** Material for the task follows **

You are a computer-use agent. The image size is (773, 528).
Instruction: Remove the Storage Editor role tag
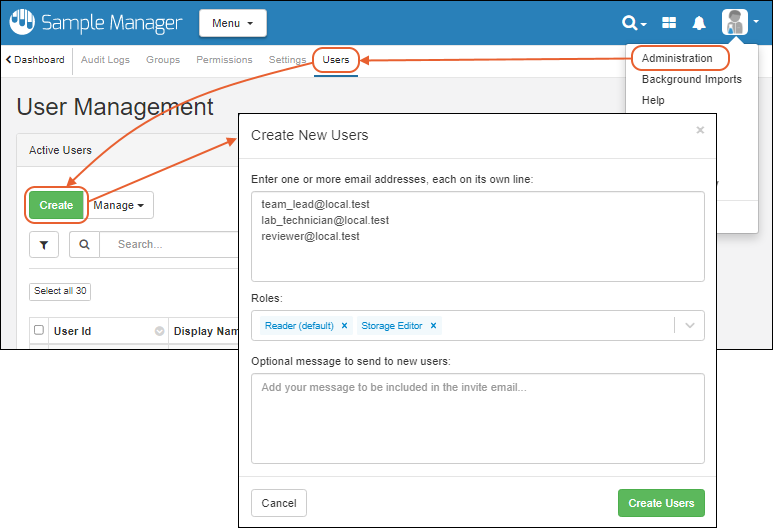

** End of Material for the task **
** Material for the task follows **

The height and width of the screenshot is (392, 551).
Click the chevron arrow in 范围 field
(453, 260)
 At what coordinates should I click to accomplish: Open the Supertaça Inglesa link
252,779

** End of Material for the task **

## Aim of the exercise
Extract the lines of the preceding material that run from the line with "You are a computer-use" through the line with "Instruction: Remove the", inclusive, reproducing them exactly and adding nothing.

## Written response
You are a computer-use agent. The image size is (773, 528).
Instruction: Remove the Storage Editor role tag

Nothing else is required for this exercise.